Prevent ransomware from launching in common exploit folders (e.g., %TEMP%, %APPDATA%).

Control Remote Desktop Protocol (RDP)

Secure RDP with MFA and strong authentication.

Enable Mobile Device Management and control BYOD (Bring Your Own Device) access

Manage mobile devices and block access from unmanaged personal endpoints.

Further reading Understanding Endpoint Security

Email and Phishing Defense

Enable Microsoft Defender for Office 365 Advanced Threat Protection (ATP)

Use Safe Attachments, Safe Links, and Threat Intelligence to block malware and phishing.

Implement advanced phishing protection (DMARC, DKIM, SPF)

Authenticate your email domain to prevent spoofing and reduce phishing success.

Deliver ongoing phishing training, simulations, and reporting workflows

Educate users with regular training, simulated attacks, and easy-to-use reporting tools.

Tune spam filters and block dangerous file types

Harden anti-spam policies and block risky file types like .EXE, .ISO, .VBS, .PS1, and SCR not just via filters, but with transport rules and attachment policies.

Data Security and Classification

Apply data loss prevention (DLP) policies

Prevent sensitive data exfiltration in files, email, and chat.

Classify, protect, and encrypt sensitive content

Use Microsoft 365 sensitivity labels and encryption policies to apply watermarking, access restrictions, and more.

Enforce encryption for email and stored files

Ensure secure transmission and storage of sensitive data using native encryption capabilities.

Monitoring, Detection, and Response

Monitor for large data exports and abnormal activity

Detect bulk downloads, spikes in access, or anomalous user behavior.

Detect unusual activity and privilege misuse in real time

Set alerts for privilege escalation and abnormal file versioning or admin actions.

Integrate logs with Security Information and Event Management (SIEM) for real-time alerts

Forward Microsoft 365 logs to a SIEM for advanced correlation and threat detection.

Monitor with Microsoft Secure Score and Compliance Manager

Use these tools to track security posture and compliance gaps with actionable recommendations.
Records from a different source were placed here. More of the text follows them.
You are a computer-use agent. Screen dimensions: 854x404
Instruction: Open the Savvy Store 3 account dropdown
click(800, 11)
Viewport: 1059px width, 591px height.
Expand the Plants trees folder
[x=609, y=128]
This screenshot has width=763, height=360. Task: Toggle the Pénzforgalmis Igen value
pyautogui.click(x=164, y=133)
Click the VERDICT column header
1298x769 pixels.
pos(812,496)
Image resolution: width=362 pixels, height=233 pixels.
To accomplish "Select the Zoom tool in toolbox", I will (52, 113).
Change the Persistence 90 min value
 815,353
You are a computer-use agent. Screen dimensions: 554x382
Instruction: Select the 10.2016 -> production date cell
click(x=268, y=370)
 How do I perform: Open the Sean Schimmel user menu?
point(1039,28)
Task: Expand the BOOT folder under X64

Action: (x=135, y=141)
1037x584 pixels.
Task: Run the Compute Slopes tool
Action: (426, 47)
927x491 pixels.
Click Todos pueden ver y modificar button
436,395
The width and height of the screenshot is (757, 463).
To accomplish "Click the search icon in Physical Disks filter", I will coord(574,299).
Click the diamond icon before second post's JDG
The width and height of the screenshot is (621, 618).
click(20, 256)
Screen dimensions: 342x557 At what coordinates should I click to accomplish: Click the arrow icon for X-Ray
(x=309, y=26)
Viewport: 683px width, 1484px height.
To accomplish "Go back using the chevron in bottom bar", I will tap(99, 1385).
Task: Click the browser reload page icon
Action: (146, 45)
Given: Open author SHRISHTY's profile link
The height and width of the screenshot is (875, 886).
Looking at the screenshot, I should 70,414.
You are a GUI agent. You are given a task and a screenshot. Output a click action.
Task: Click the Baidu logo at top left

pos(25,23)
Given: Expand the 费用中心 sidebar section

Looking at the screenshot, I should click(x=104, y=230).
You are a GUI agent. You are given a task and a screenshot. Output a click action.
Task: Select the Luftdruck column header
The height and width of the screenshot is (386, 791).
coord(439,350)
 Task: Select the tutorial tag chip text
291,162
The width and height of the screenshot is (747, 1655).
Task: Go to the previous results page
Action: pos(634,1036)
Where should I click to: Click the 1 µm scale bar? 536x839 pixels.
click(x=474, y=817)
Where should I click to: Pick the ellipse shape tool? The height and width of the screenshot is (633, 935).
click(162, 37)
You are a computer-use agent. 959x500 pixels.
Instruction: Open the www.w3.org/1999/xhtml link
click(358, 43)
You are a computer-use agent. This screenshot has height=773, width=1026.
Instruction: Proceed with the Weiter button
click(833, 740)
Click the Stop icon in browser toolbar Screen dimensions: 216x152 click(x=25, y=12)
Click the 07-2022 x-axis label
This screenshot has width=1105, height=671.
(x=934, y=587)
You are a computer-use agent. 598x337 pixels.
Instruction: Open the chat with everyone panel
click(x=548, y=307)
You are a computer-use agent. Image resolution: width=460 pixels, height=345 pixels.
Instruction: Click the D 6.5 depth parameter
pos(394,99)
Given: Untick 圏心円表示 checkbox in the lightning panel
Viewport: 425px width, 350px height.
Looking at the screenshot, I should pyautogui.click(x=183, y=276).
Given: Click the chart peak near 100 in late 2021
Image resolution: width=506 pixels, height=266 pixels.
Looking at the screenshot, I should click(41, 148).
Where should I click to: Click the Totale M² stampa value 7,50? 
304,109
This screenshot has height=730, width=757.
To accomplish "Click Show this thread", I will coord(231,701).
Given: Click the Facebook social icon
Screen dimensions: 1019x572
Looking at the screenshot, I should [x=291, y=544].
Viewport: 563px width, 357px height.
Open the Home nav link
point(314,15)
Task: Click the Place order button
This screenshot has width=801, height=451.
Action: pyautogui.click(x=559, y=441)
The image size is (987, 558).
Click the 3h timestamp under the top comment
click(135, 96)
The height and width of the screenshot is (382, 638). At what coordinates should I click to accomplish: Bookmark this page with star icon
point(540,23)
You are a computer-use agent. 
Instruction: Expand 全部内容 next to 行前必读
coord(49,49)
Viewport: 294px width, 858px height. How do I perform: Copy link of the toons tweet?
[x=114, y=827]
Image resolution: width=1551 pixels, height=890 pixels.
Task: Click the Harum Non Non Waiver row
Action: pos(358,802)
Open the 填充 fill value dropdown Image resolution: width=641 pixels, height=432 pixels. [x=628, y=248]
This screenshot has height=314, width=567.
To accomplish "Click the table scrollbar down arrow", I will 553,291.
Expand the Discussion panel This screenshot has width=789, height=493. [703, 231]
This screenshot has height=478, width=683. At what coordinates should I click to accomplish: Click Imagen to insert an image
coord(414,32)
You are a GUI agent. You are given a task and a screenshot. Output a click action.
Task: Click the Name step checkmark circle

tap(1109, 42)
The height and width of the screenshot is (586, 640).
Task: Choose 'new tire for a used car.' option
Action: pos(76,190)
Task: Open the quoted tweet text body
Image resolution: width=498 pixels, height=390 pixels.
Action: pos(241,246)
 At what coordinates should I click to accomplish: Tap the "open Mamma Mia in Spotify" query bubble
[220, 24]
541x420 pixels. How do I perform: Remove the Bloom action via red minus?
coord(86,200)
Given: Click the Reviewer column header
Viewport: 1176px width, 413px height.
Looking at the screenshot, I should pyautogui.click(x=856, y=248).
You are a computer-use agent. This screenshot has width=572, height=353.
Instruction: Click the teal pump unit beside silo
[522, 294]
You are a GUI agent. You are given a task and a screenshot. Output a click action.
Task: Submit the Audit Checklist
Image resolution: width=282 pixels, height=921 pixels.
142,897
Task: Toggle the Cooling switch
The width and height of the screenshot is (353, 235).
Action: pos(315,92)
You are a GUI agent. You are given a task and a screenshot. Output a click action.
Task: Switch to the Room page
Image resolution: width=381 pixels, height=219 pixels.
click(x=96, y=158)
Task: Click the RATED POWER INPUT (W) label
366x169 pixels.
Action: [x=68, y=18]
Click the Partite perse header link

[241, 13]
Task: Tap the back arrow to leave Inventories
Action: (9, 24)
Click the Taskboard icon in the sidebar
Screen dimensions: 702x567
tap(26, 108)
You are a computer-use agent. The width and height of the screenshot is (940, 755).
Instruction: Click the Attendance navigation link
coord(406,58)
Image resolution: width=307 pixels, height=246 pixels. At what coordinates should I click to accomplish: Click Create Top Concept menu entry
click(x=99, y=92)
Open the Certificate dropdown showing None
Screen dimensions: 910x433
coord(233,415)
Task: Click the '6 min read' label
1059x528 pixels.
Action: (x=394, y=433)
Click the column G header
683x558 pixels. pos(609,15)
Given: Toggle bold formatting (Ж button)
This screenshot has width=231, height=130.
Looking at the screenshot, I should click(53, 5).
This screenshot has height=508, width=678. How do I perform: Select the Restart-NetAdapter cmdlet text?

Platform Hardening and Preparedness

Keep Microsoft 365 and OS software up to date

Patch vulnerabilities before attackers exploit them.

Develop an incident response plan

Know who does what in a ransomware attack, including containment, legal, and comms steps.

Segment your network

Isolate departments or critical systems so ransomware can’t spread laterally.

Further reading Ransomware Protection for MSPs: How to Safeguard Your Clients’ Data

The Fix: Closing the Gaps

Ultimately, ransomware attacks against Microsoft 365 are preventable. Organizations should harden Teams, SharePoint, and Exchange configurations to prevent default access, along with disabling macros and restricting PowerShell access to prevent common persistence techniques.

Multi-factor authentication should be applied to accounts for additional defense against phishing attacks, while users should be trained to help spot phishing attempts.

Organizations should also deploy third-party backups like MSP360 Backup for Microsoft 365 to ensure daily, immutable, and instant file restoration, should the need arise.

Further reading Explore Microsoft 365 Best Practices for Data Protection in the Cloud

Conclusion on how to prevent ransomware in Microsoft 365

Ransomware attacks against Microsoft 365 are a major threat, but they aren’t an inevitability. By using the advice above, organizations can ensure they’re as protected against it as possible.